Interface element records

++++

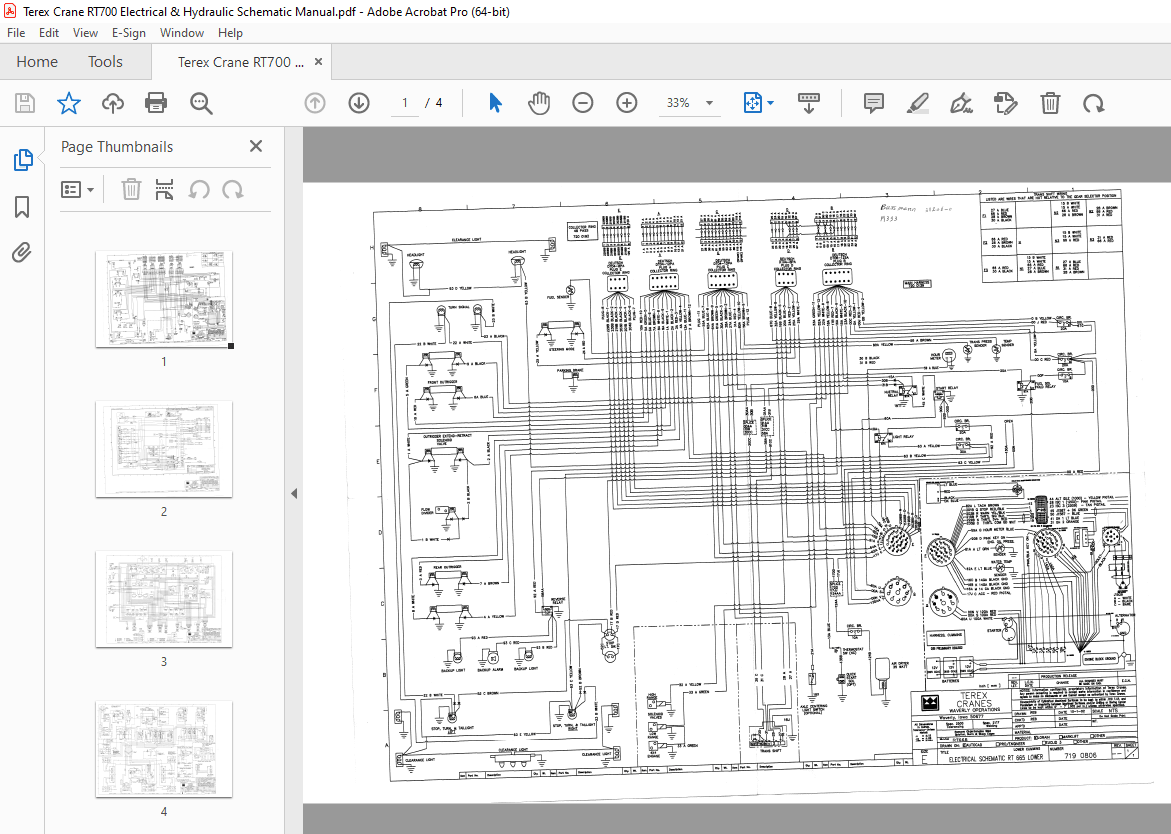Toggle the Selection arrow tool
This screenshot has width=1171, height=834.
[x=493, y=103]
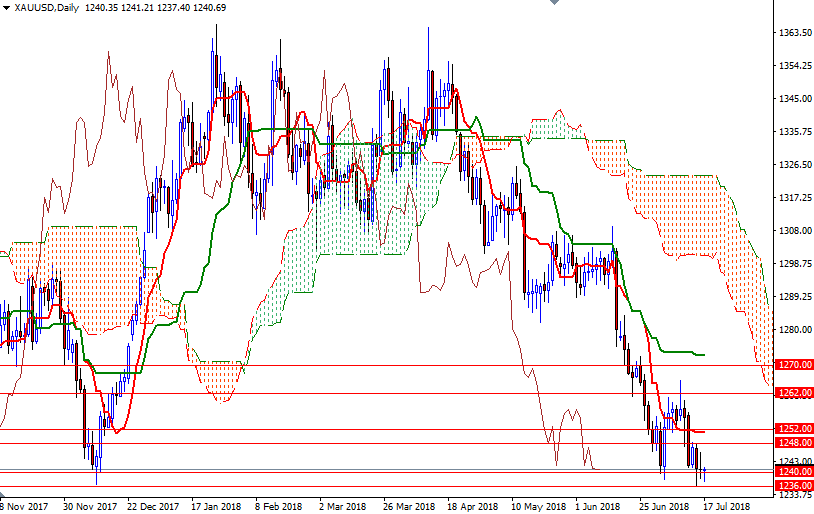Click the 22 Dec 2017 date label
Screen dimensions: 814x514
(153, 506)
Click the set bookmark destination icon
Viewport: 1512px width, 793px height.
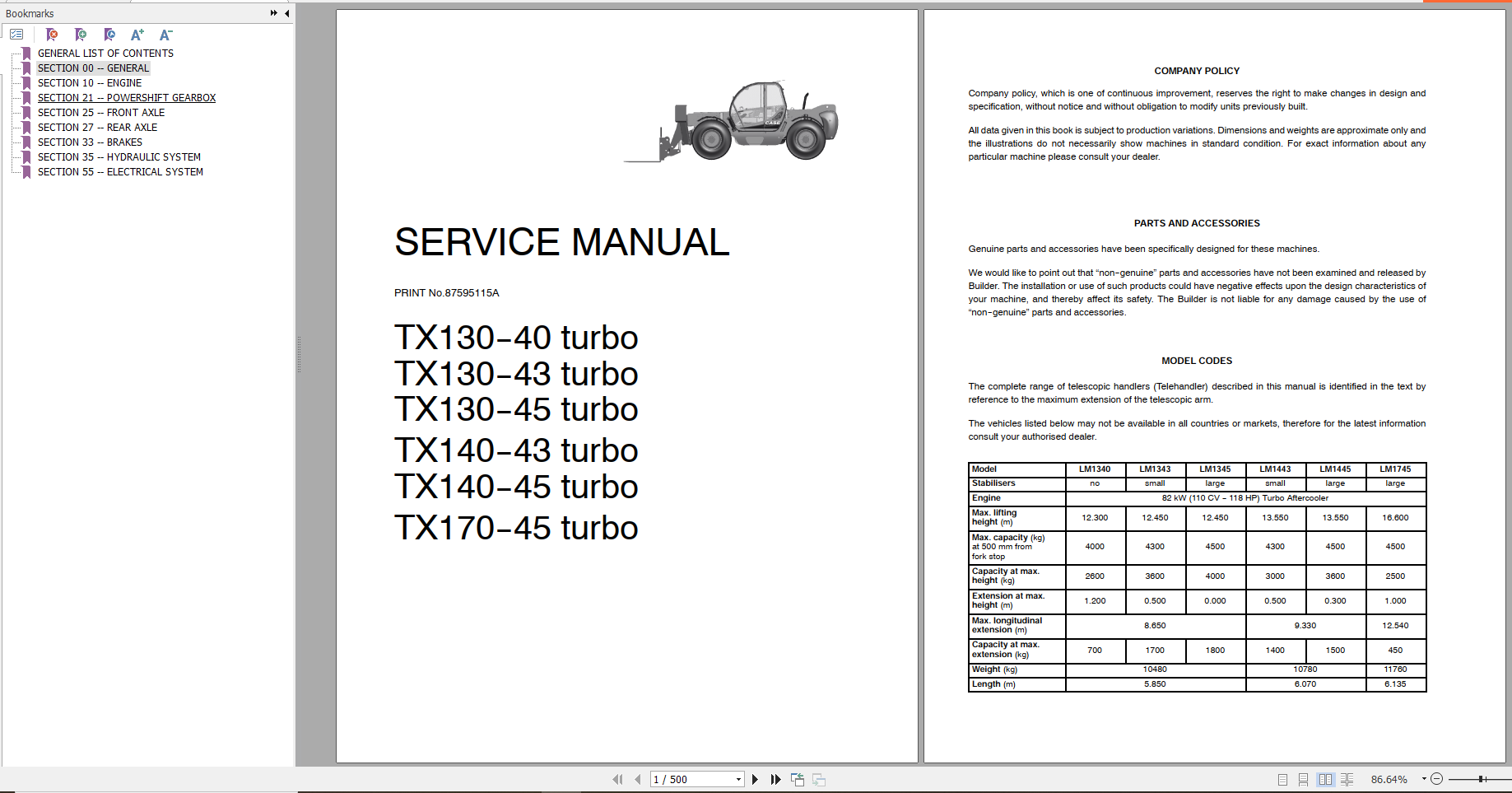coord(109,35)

++++

Task requirements:
Echo back every line of the listing above word for word, leaving out the pictures.

Full output:
Toggle the Selection arrow tool
This screenshot has width=1171, height=834.
[x=493, y=103]
Click the 22 Dec 2017 date label
Screen dimensions: 814x514
(153, 506)
Click the set bookmark destination icon
Viewport: 1512px width, 793px height.
coord(109,35)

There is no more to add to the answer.